Quando os navios param, o mundo para: a lição de Ormuz sobre a dependência global da navegação

Mais de uma centena de navios aguardam liberação no Golfo Pérsico, e com eles aguarda boa parte do equilíbrio energético do planeta. A crise no Estreito de Ormuz revela uma verdade que o cotidiano costuma esconder: o mundo só funciona porque a navegação funciona.

Há um momento em toda grande crise em que o essencial se torna visível, e no Estreito de Ormuz esse momento chegou quando a navegação parou. De repente o mundo percebeu que um corredor marítimo de pouco mais de cinquenta quilômetros de largura, situado entre o Irã e a Península Arábica, sustentava silenciosamente uma parcela decisiva do abastecimento global de petróleo e gás natural. Enquanto os navios cruzavam aquelas águas com regularidade passavam despercebidos, mas quando deixaram de cruzar o planeta inteiro sentiu. Mais de uma centena de embarcações passaram a aguardar liberação no Golfo Pérsico, e com elas ficou retida boa parte da energia que move a economia mundial. A lição veio rápida e contundente: o mundo só funciona porque a navegação funciona.

Em condições normais o Estreito de Ormuz é uma das artérias mais movimentadas do planeta, e por ele passa cerca de um quinto de todo o petróleo transportado por via marítima, além de parcela equivalente do gás natural liquefeito que abastece indústrias, residências e usinas em diferentes regiões do globo. Os navios que cruzam aquele corredor não carregam apenas combustível, mas a possibilidade de que fábricas sigam operando, aviões sigam voando, alimentos sigam sendo produzidos e distribuídos, e o custo de vida permaneça sob controle nas economias mais distantes. Quando o fluxo se interrompe, o efeito se propaga em cadeia, atravessando fronteiras, oceanos e mercados, até alcançar o preço que o consumidor comum paga a milhares de quilômetros dali. A navegação opera longe dos olhos da maioria das pessoas, e é justamente por isso que, quando para, se revela como aquilo que sempre foi: a infraestrutura invisível sobre a qual repousa a vida moderna.

A paralisação expôs a dimensão da dependência, pois bastou que os navios deixassem de navegar para que o preço do petróleo disparasse, as seguradoras suspendessem coberturas e os armadores redesenhassem rotas ao redor do planeta. Governos de vários países passaram a acompanhar com apreensão o movimento das embarcações em um corredor distante, e a razão dessa angústia coletiva é simples: nenhuma outra forma de transporte poderia substituir, na escala necessária, o que a navegação faz. Não há frota aérea capaz de transportar o volume de petróleo que um único superpetroleiro carrega, nem estrada ou ferrovia que cruze oceanos. Para mover grandes volumes por grandes distâncias, a navegação não tem substituto, e é essa insubstituibilidade que torna sua interrupção tão devastadora.

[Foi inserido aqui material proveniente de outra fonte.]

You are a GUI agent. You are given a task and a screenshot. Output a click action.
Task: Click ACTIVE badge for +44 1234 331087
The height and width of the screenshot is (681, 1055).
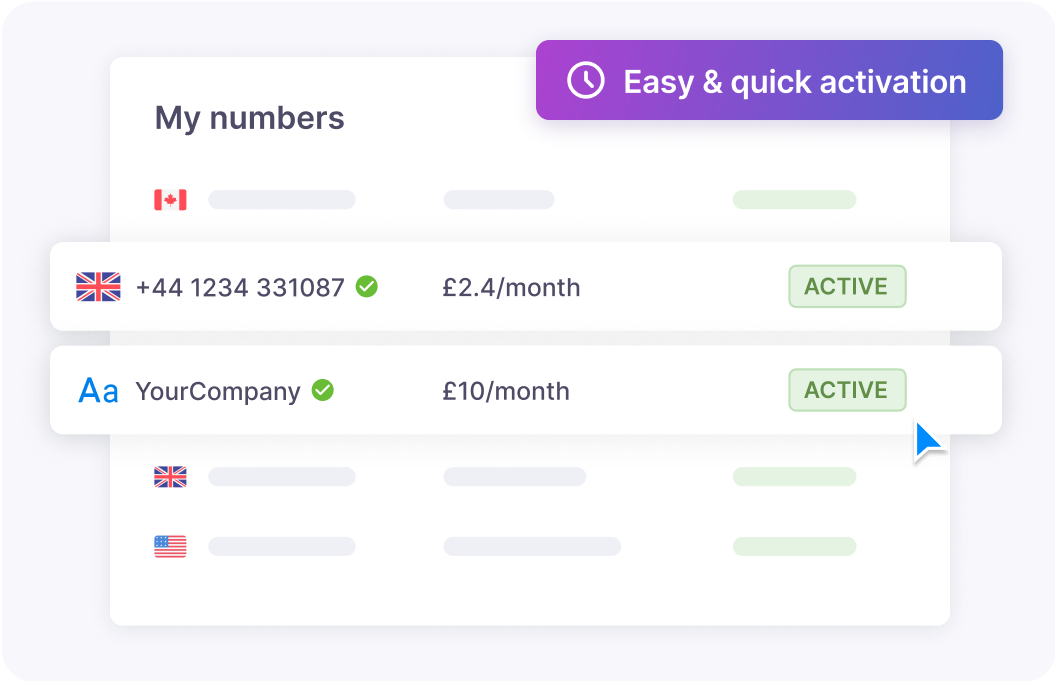tap(847, 287)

O caminho de volta também passa pela navegação, pois, à medida que a segurança se restabelece e as embarcações retomam suas travessias, o abastecimento de petróleo e gás se reorganiza, os preços se acomodam e as cadeias produtivas recuperam o ritmo. A reabertura de um corredor marítimo não é um detalhe técnico do comércio internacional, mas a condição para que a economia mundial volte a respirar. Cada navio que retoma sua rota é mais do que uma embarcação em movimento: é sinal de que o sistema que sustenta a economia global voltou a funcionar. A normalização do abastecimento depende, no fim das contas, de uma única coisa: a retomada plena e segura da navegação.

A crise de Ormuz é mais do que um capítulo da geopolítica energética; é uma lição permanente sobre a centralidade da navegação na organização do mundo. Mais de 80% de tudo o que se comercializa entre países viaja por navio, e o planeta depende de um punhado de corredores marítimos estratégicos para manter seu funcionamento, de modo que, quando um deles fecha, fica evidente o quanto a estabilidade econômica global repousa sobre a eficiência e a segurança do transporte aquaviário. A navegação é a mais antiga e a mais atual das infraestruturas humanas, pois foi ela que conectou os continentes ao longo da história e é ela que mantém essa conexão viva a cada dia. O mundo contemporâneo só existe porque, em algum lugar, a todo momento, há navios cruzando os mares; quando eles param, o mundo para, e quando voltam a navegar, o mundo volta a funcionar. Nessa relação simples e inescapável reside uma das verdades mais profundas e mais esquecidas sobre a civilização em que vivemos.